For me, knowing how a science developed often seems like the best way to understand its basic ideas. Sight unseen, this book sounded like my best bet for a history of chemistry. Not a chemist myself, but the son of one with private labs in our basement, I took a year of chem in high school long ago and in recent years have read a fair amount of bio-science that naturally visits chemical knowledge. So I'm a little familiar with the basics, and I thought maybe learning how modern chemistry came to be would give me a similar understanding to the one I got of calculus (which I also studied in college) by learning what practical problems Newton was trying to solve (like how high to aim a cannon ball) when he invented calculus and added it to algebra.

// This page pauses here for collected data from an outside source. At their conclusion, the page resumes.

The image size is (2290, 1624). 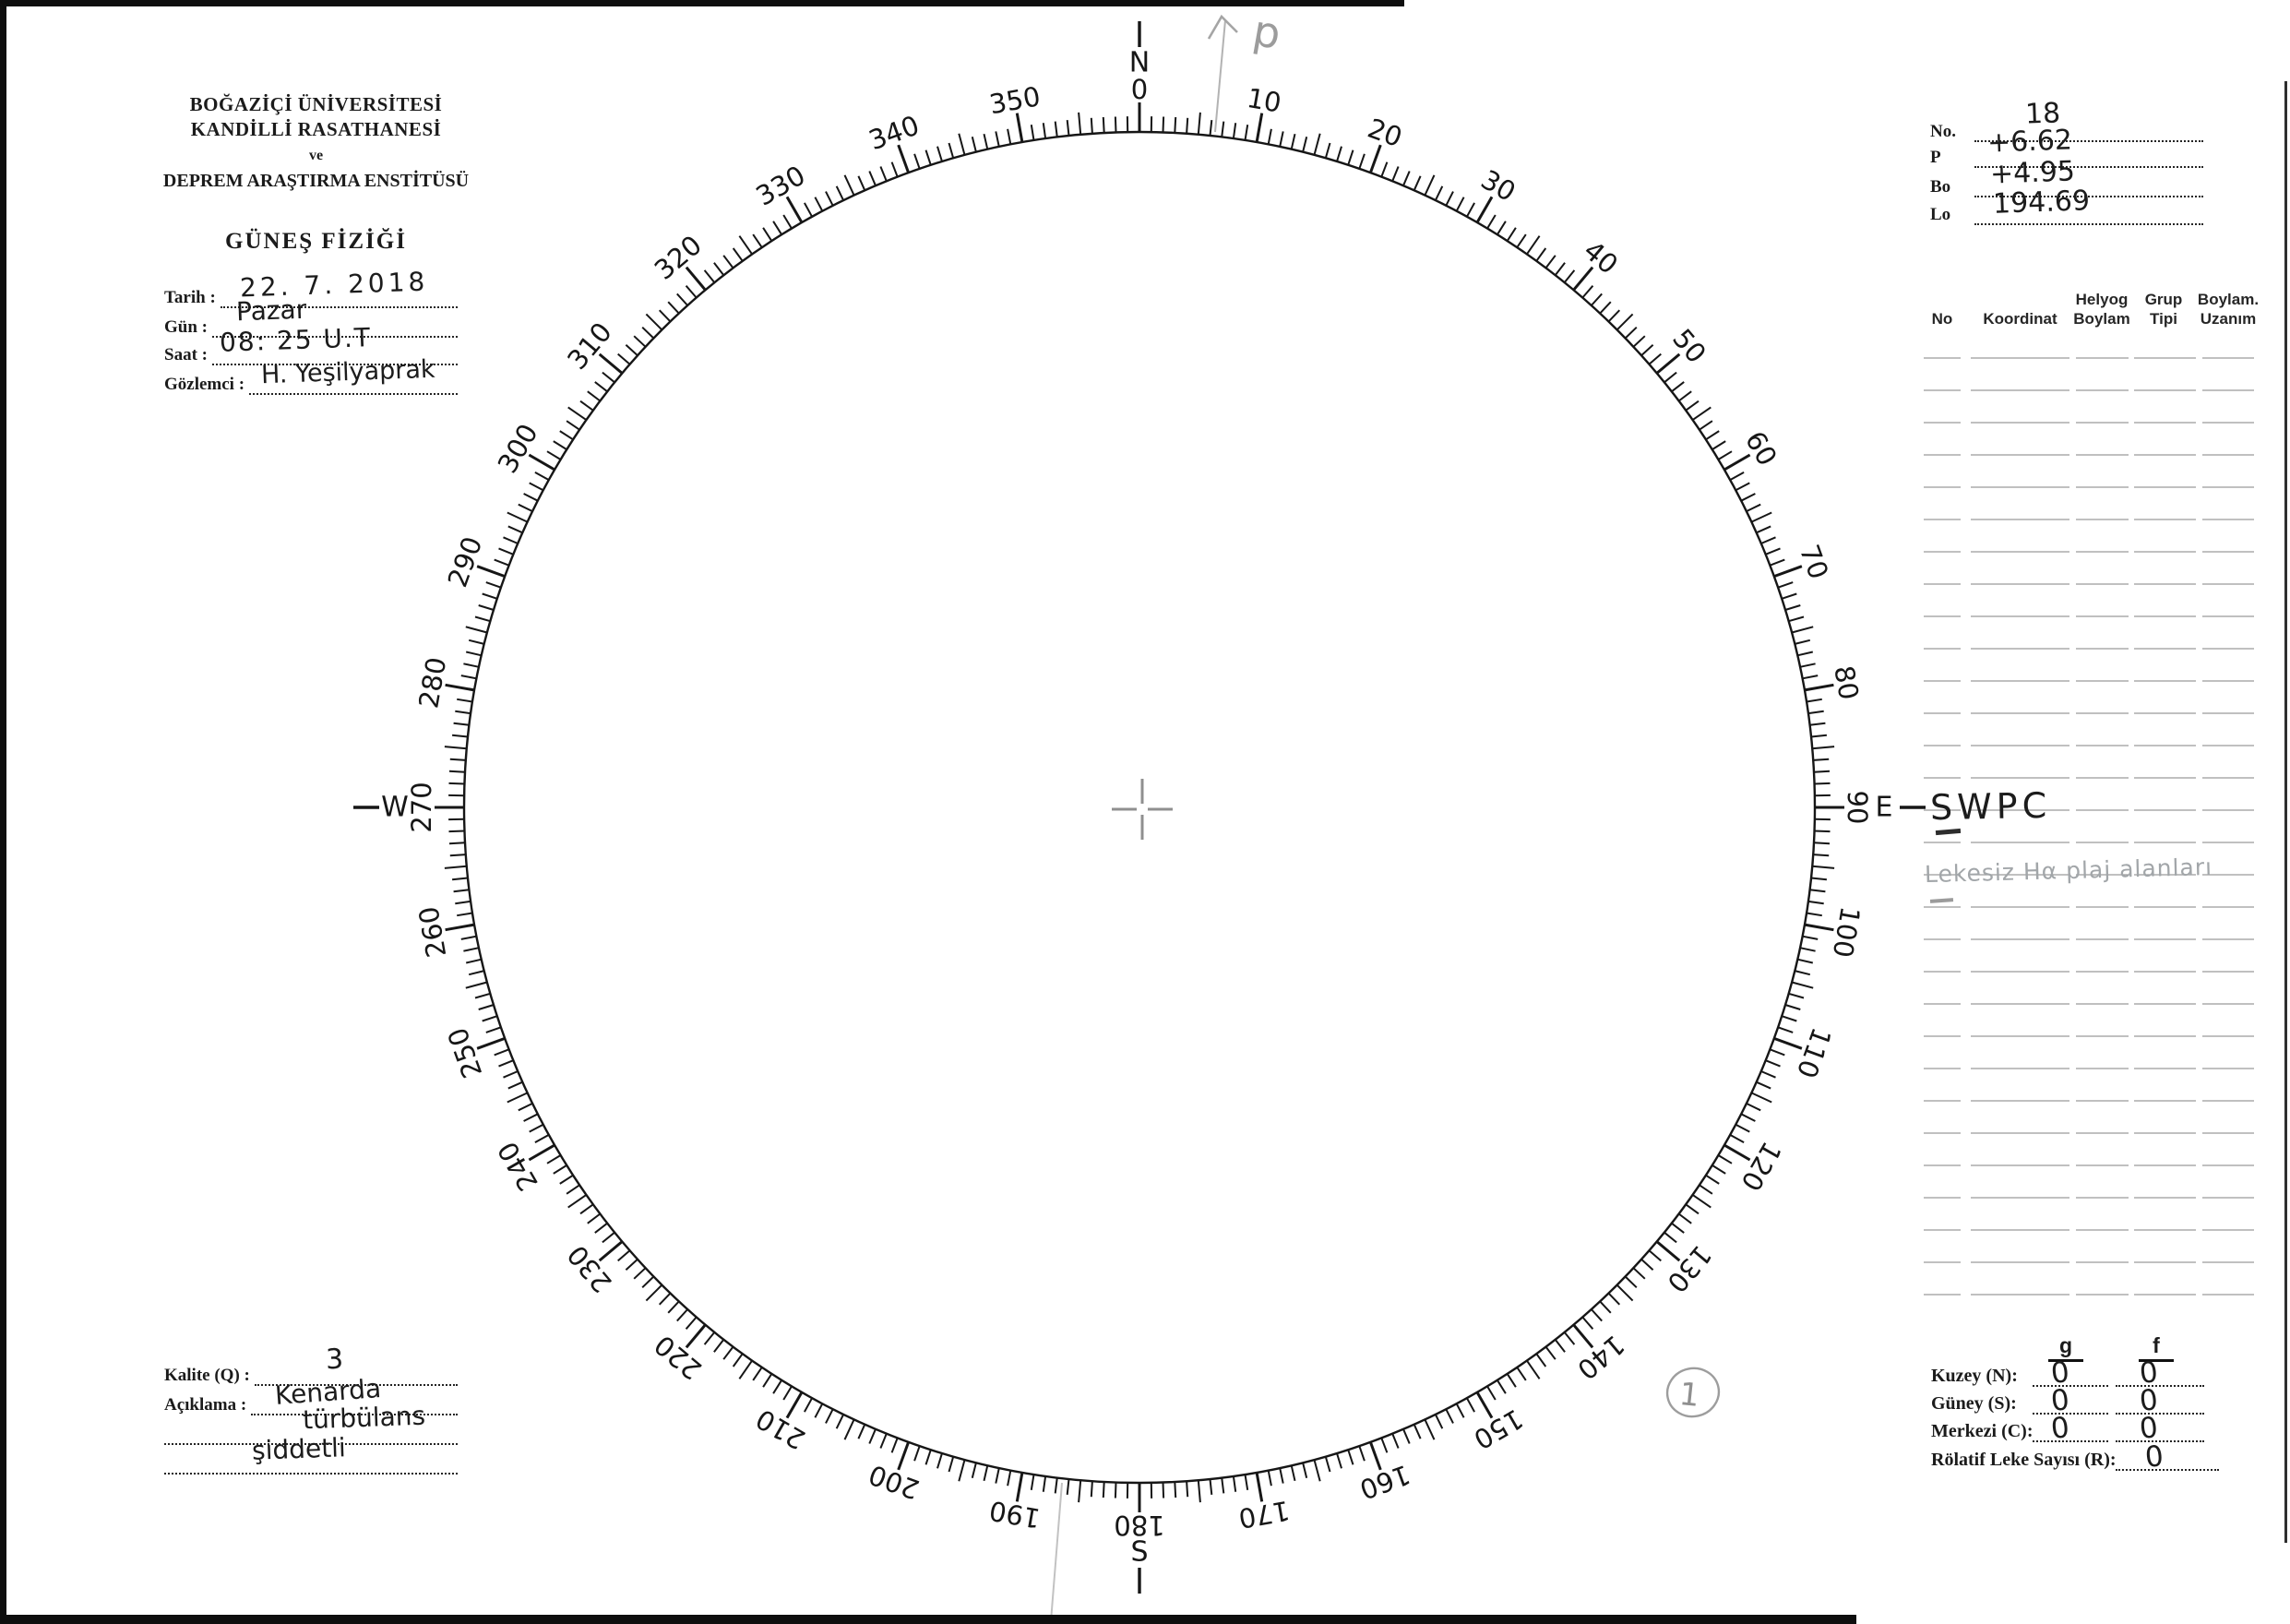 I want to click on dial-degree-label: 310, so click(x=590, y=346).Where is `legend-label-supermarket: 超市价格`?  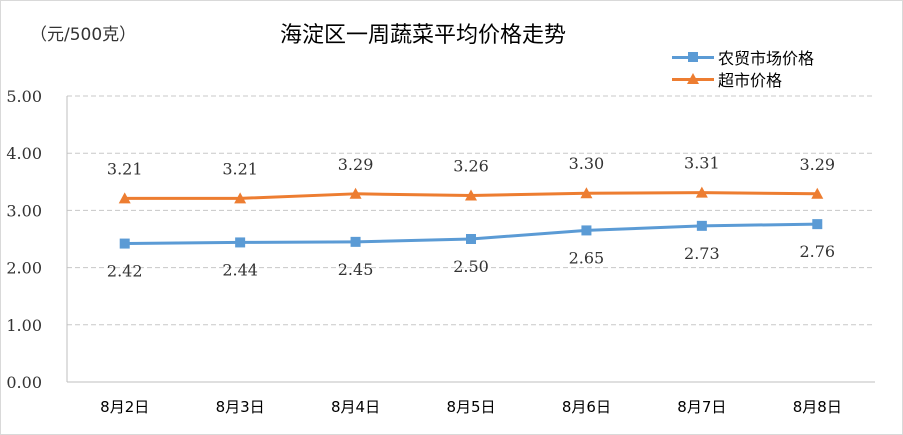
legend-label-supermarket: 超市价格 is located at coordinates (750, 80).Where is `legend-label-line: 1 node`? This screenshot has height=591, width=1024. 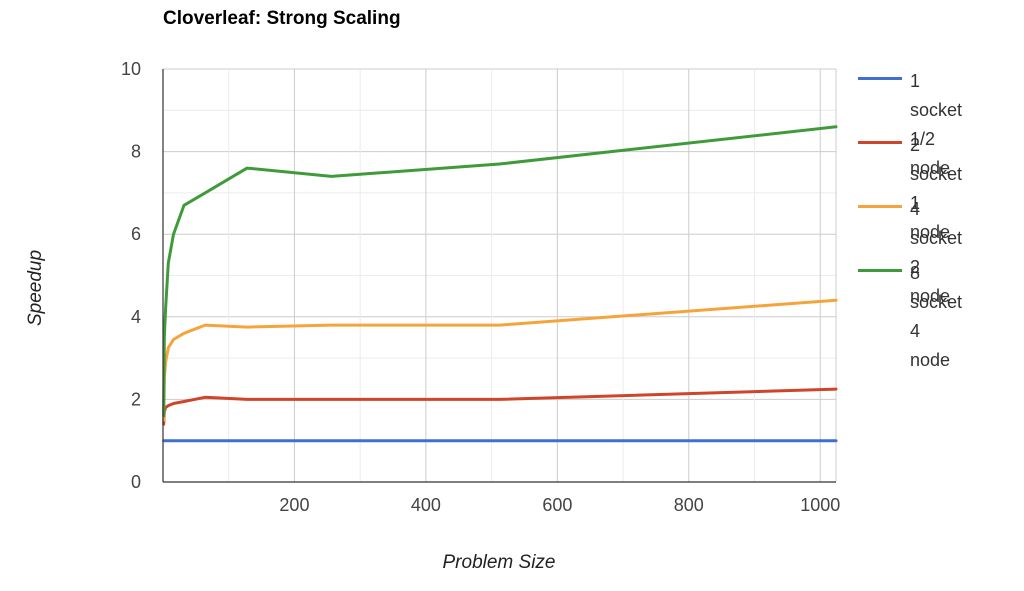
legend-label-line: 1 node is located at coordinates (930, 218).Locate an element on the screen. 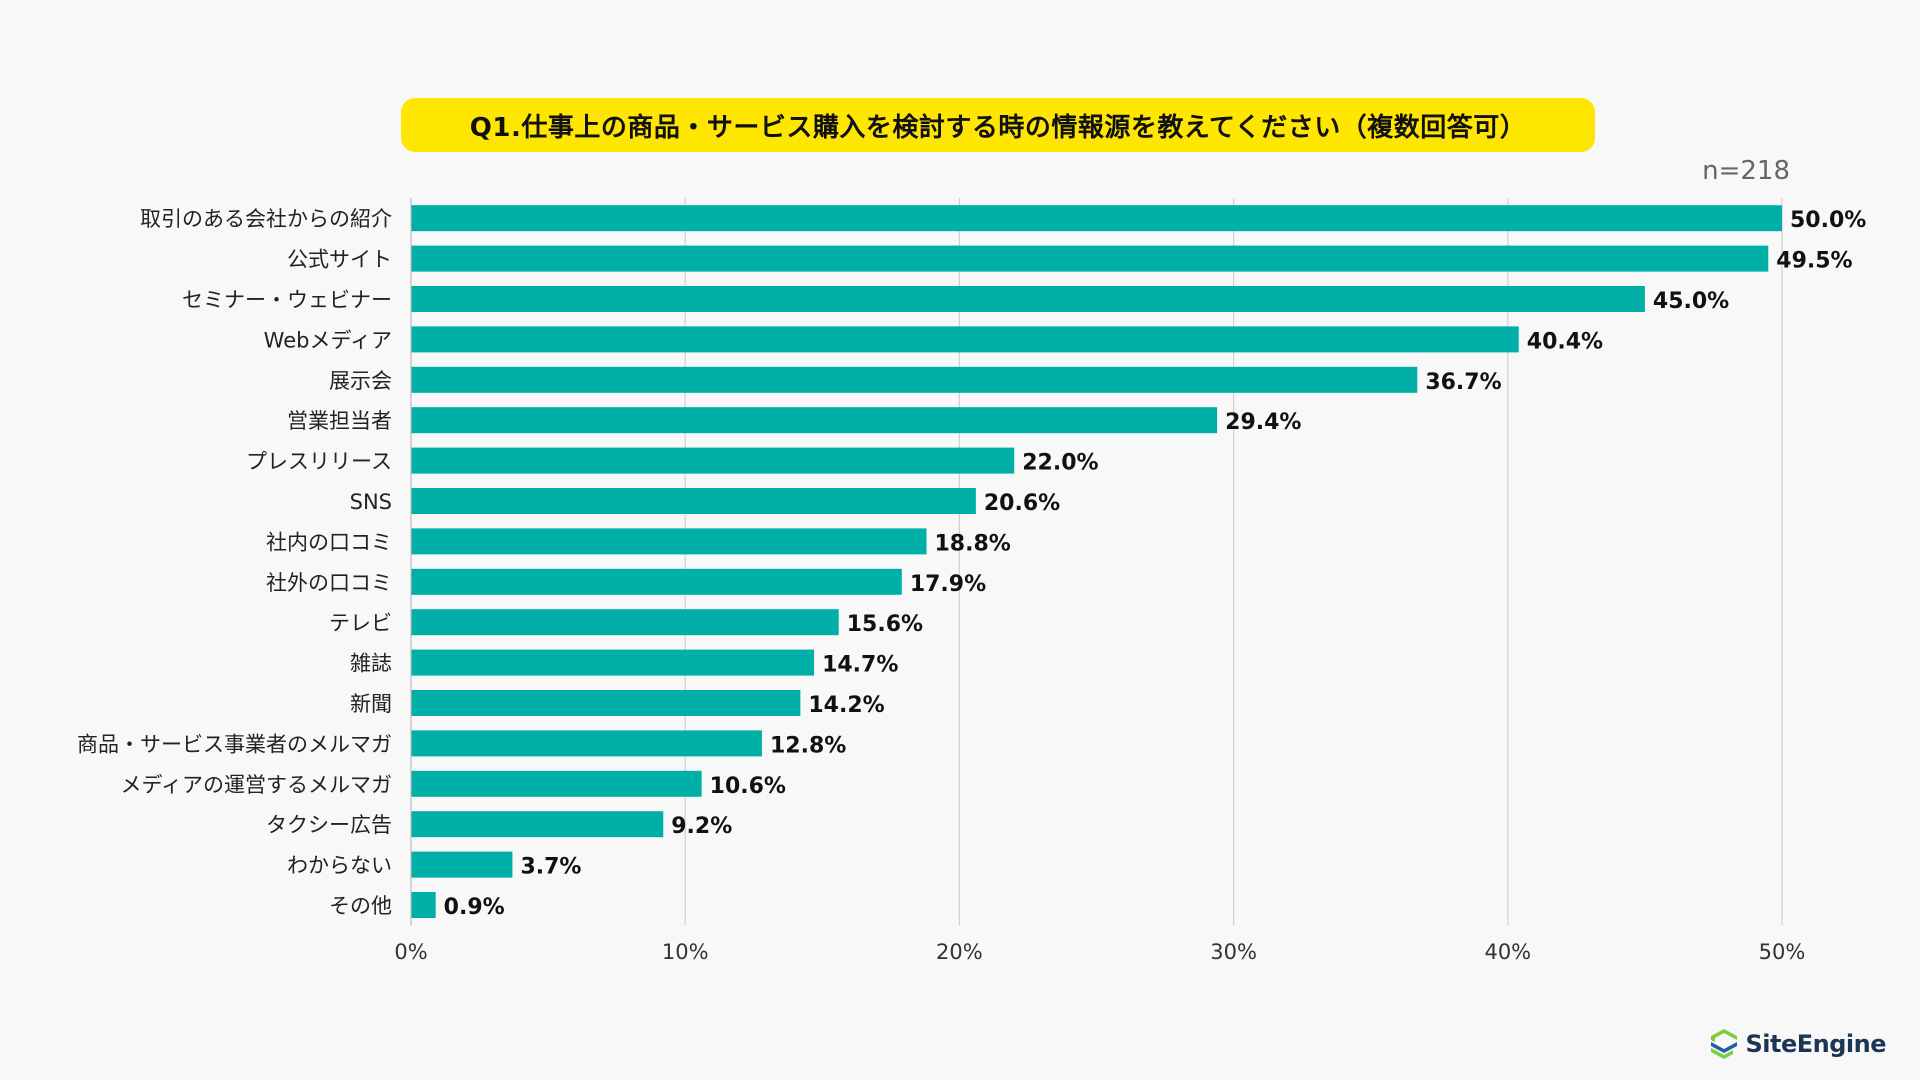  x-tick-label: 10% is located at coordinates (686, 952).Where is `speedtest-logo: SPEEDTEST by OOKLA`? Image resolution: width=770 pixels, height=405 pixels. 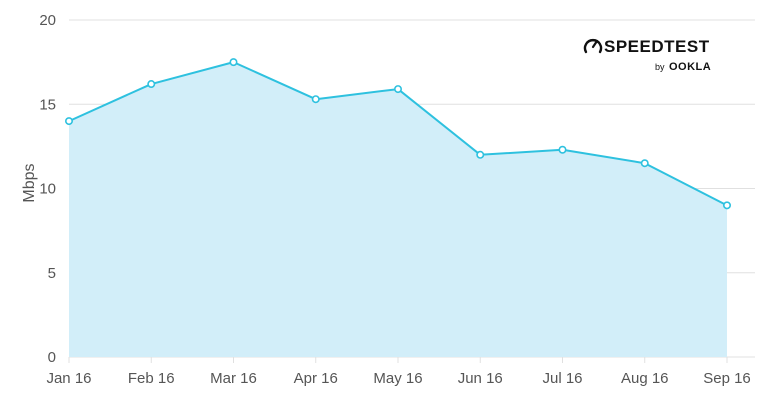 speedtest-logo: SPEEDTEST by OOKLA is located at coordinates (647, 55).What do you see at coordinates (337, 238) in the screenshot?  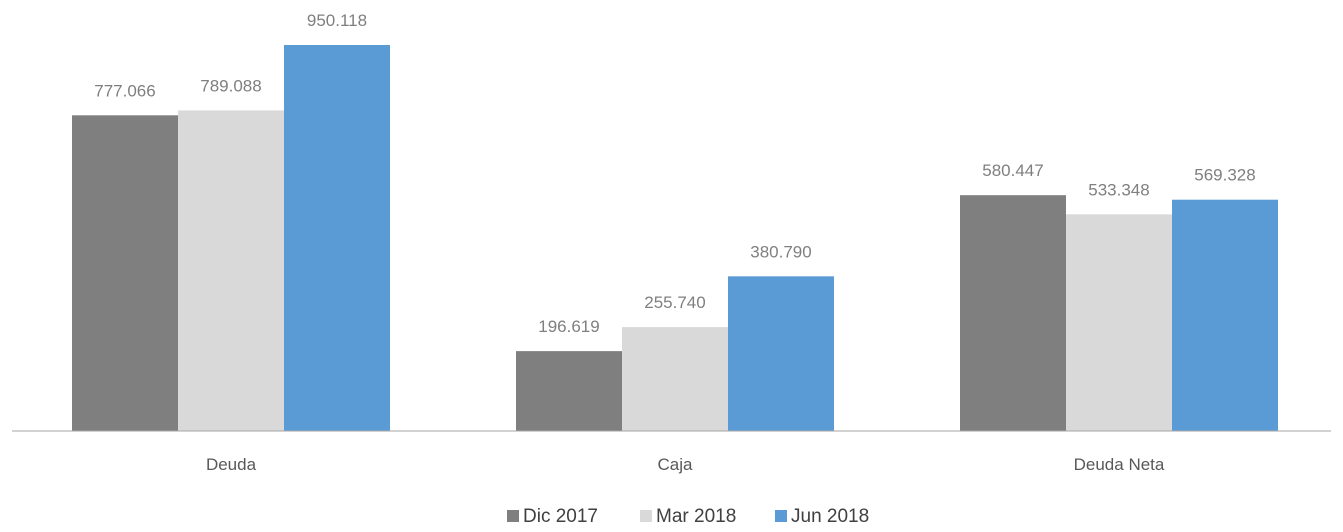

Unfortunately, this book does a poor job of describing what the early modern chemists were actually doing as they tried to figure out that there might be more than one kind of "air", which seems to have been the key to realizing both that matter is comprised of many different elements and that matter is atomic. I imagine other chemists can visualize what the groping scientists were actually doing; but oftentimes I couldn't. Although every intro chemistry textbook is loaded with sketches and diagrams, this book has almost none besides historical faces. If you don't already know what simple chemical lab equipment looks like (my wife had no idea what a "retort" is, though I happen to know because of my upbringing), this book won't tell you, and you won't be able to figure out how these guys were managing to do things like separate one invisible gas ("air") from another. (There is an image of the all-important Periodic Table, but you may not notice it at first; it's printed on the inside back cover of the paperback edition.)
The book is poorly prepared as history as well. Its summaries of what was going on at certain times in broader world history are often glib and sometimes--to my mind--suspect. More certainly, the text is capricious about where an actual date (year) is stated for when a certain scientist was doing his or her work. Often it proceeds through general periods of time, sometimes describing scientists' contribution without ever actually say when those scientists lived or worked. Inasmuch as there are important questions of who else's work they were building on, these omissions are annoying at best.
I've hesitated above to lay these problems at the feet of the authors. Some of them surely should have been spotted resolved by the editors at Perseus. But then, there are obvious typos here and there in the book, so maybe there was little editing. Too bad.
All in all, I suspect one might get at least as good a history of chemistry for non-chemists by browsing it on Wiki.